Other ECLAC recommendations include state contingency bonds, in the event of hurricanes, and green energy and blue economy bonds to promote environmentally friendly enterprises and digital transformation.


In his presentation, Hoffman focused on ‘Meeting global requirements for the new business models and new institutional mechanisms in times of COVID-19’. He outlined UNCTAD’s 10-point action plan to strengthen international trade and transport facilitation in times of pandemic.

The main elements of the 10-point plan include uninterrupted shipping – 80 per cent of global trade volume is transported by commercial shipping and because seafarers are essential personnel, governments need to allow crews to board their ships or be repatriated from any seaport in the world; ports to remain open – governments need to ensure that health measures are implemented in ways that minimise interference with international traffic and trade; protect trade of critical goods – specific trade-facilitation measures, to include provisions for expedited shipments, relief and medical consignments, and perishable goods; facilitate cross-border transport – trucks, trains, aeroplanes and their transport workers need to be able to cross borders in order to keep supply chains functioning; right of transit – landlocked and transit countries need to maintain their access to seaports; transparency and up-to-date information – to communicate clearly and ensure information is available to all actors and stakeholders; go paperless – as physical contact between people needs to be minimised; address early-on legal implications – industry and traders need to be encouraged to waive some of their legal rights and agree on moratoria for payments, performance, etc; protect shippers and service providers – economic emergency and social-protection measures need to include the international logistics industry among its priority beneficiaries; technical assistance – these measures require investment in human, institutional and technological capacities and should thus be given immediate technical support by development partners.

The head of UNCTAD’s Trade Facilitation Section stressed that “international collaboration, coordination and solidarity among all is going to be key to overcoming this unprecedented global challenge”.


‘Trends and emerging practice in digitisation – implications for the Caribbean’ was the topic for the presentation by Bernadette Lewis. She said that CARICOM is moving toward a “single ICT space” that requires a regionally harmonised ecosystem; robust broadband infrastructure; common frameworks for government, the private sector and civil society; and governance and management systems.

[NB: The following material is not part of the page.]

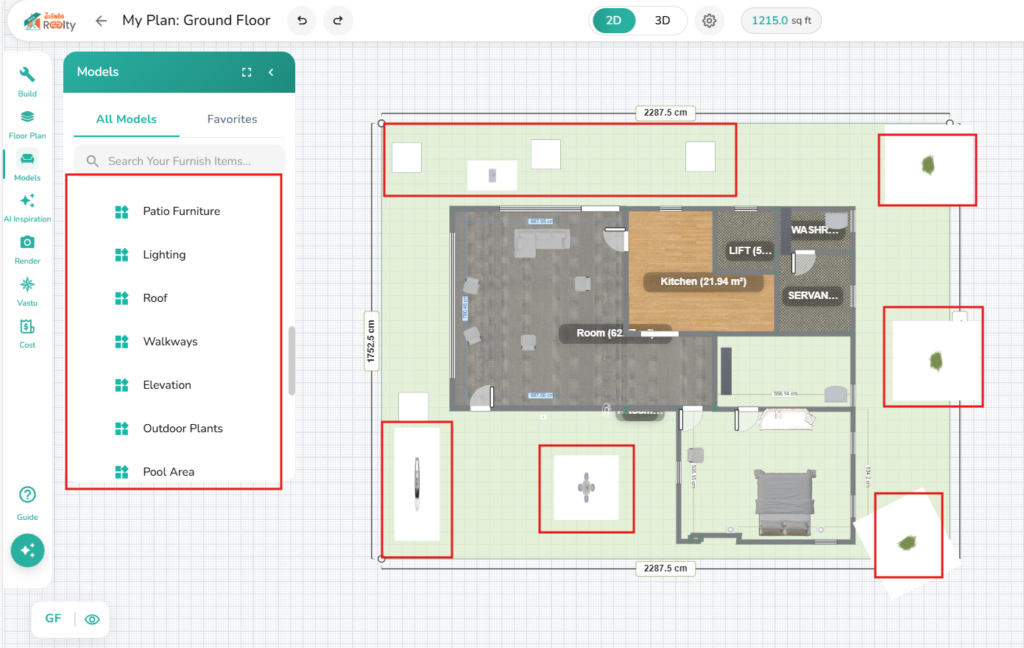Select the All Models tab
Viewport: 1024px width, 648px height.
point(126,119)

The secretary general of the CTU said that a 21st-century government is one that is digitised, citizen-centric, seamless, integrated, resilient and predictable. She pointed out, however, that “digitization is not just putting records in digital format, but reimagining to come up with new and more efficient ways of doing things.”


The final presentation of the joint CSA/WiMAC webinar was delivered by Chris Trelawny and titled ‘Essential pre-considerations in planning a sustainable response for seafarers and essential workers in the shipping industry’. He placed great emphasis on the plight of seafarers and said that they and port workers must be treated as key workers and assisted accordingly.

The IMO representative told participants that the current seafarer crisis threatens the health, maritime safety and protection of the marine environment, and he congratulated the IMO member states in the Caribbean who have been acting upon the advice of the IMO regarding seafarers, their safe repatriation, and facilitation of crew changes.

The webinar included a quick survey and a question-and-answer period that allowed interaction between participants and presenters. The survey asked, ‘Which topic would you like to learn more about?’ The response from the participants showed that there was great interest in maritime transport and the blue economy; economic impacts and considerations of Caribbean shipping; facilitation of maritime trade and transport; digitalisation and the human element.

These webinars, hosted by the CSA, provide a forum in which matters of great relevance to the survival, growth and development of Caribbean shipping in the new normal are discussed.